音楽に偏愛があるからといって、それでもって自分を表現するだけの才能は残念ながらなかった。でも、聴いたものは脳の奥にとどまってくれて、何かのおりにその断片がよみがえることがあると、雲間から陽光が漏れ出るような恩寵をおぼえる。

このひと月はしあわせにも音楽に満たされることになった。
序幕は恒例の「熱狂の日」音楽祭。連休のまっただなか、東京国際フォーラムを中心に、丸の内一帯の建物の内外は、名手たちの演奏で盛り上がる。基本的にフランスを中心にしたヨーロッパのクラシック音楽が、毎年異なったテーマのもとに集まってくる。
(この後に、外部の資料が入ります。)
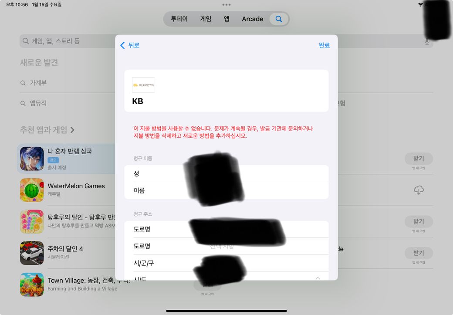Tap the iCloud download icon for WaterMelon Games

[418, 190]
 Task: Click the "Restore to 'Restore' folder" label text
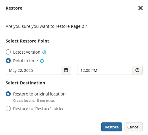coord(39,109)
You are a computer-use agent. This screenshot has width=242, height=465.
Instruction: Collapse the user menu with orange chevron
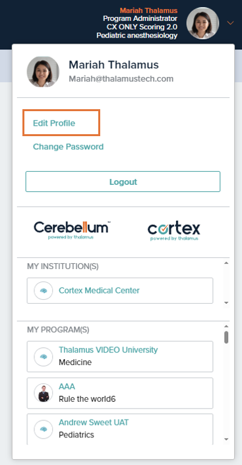230,23
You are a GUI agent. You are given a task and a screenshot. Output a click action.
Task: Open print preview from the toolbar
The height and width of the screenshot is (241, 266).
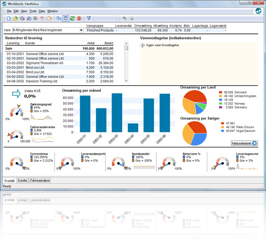(29, 18)
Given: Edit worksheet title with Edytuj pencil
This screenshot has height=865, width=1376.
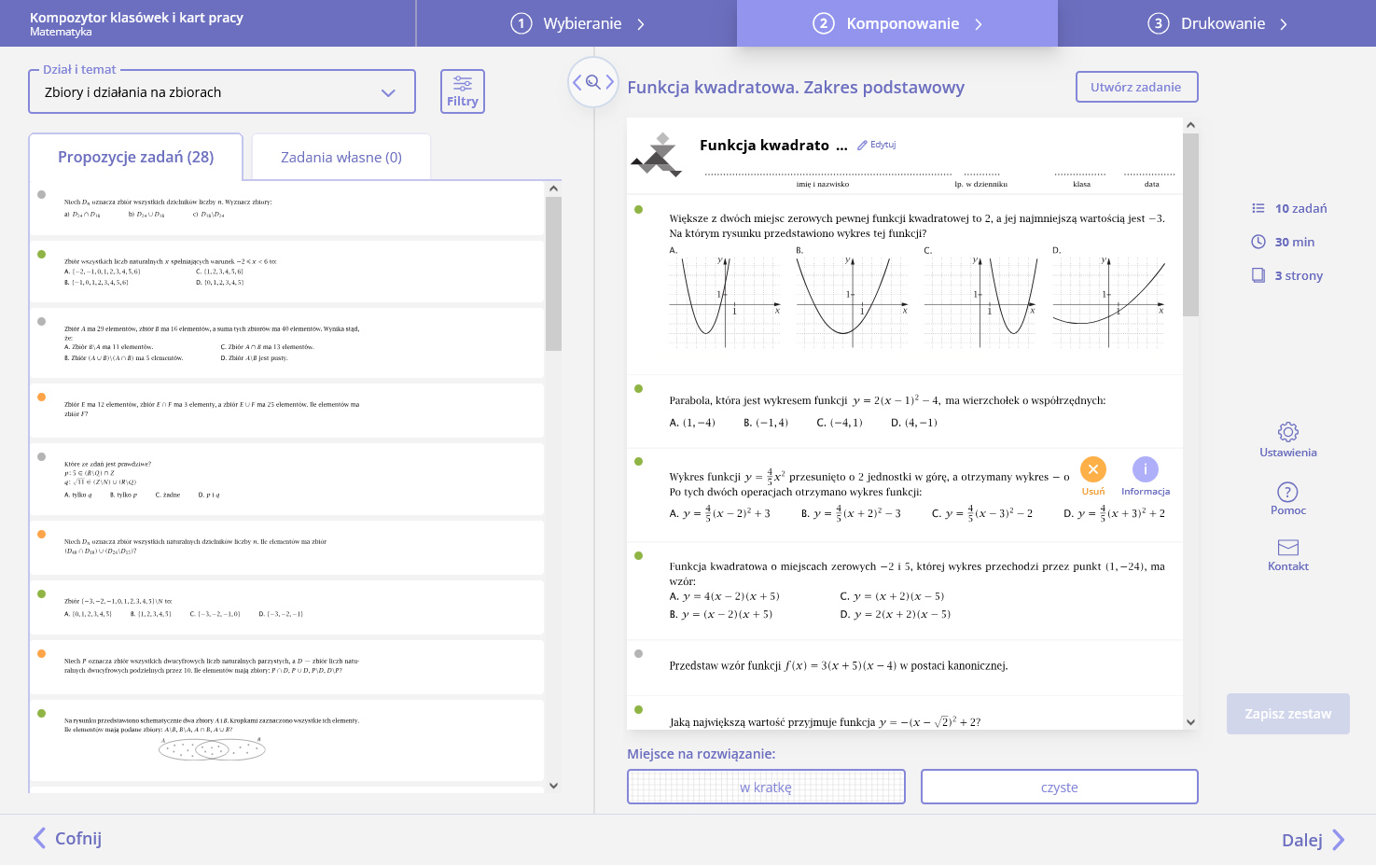Looking at the screenshot, I should 877,145.
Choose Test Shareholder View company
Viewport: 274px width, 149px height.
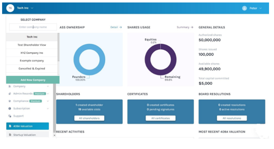[x=32, y=45]
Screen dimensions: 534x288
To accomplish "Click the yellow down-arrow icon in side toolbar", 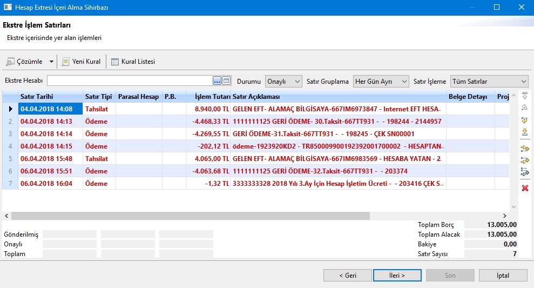I will [524, 132].
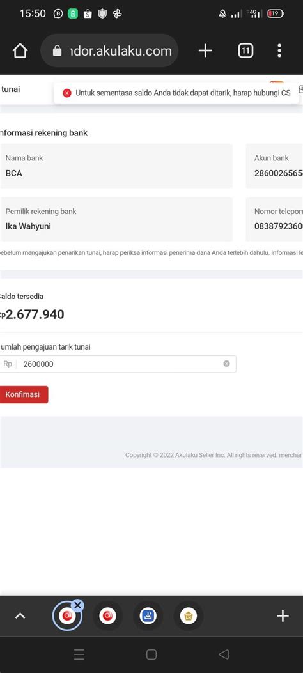303x673 pixels.
Task: Focus the tarik tunai amount input
Action: (x=117, y=364)
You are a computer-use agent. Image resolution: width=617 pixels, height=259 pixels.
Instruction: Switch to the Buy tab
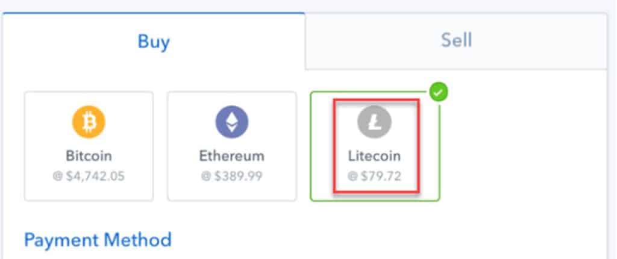154,41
フランス人の世界観まるだしの企画ではあるが、肝心なのは、いい演奏を浴びることができるというところにある。前もってコンサート・ホールでの公演の切符を手に入れて、構えて聴くのもいい。でも、あちこちに設けられた無料のステージで繰り広げられる演奏が、何の構えのない心に浸透してくる。そういうなか、自分の聴いてきた音楽のフレーズが自然とよみがえってくる。そこには言葉は介在しない。ひたすら、音のかたまりが記憶からこぼれでてくるのだ。

その後も心に染みる演奏をいろいろと聴くことになった。音楽のおかげで言葉が塞き止められてしまったと言えようか。今月、当ブログが留守同然だったのはそんなわけだ(ただの言い訳だろう)。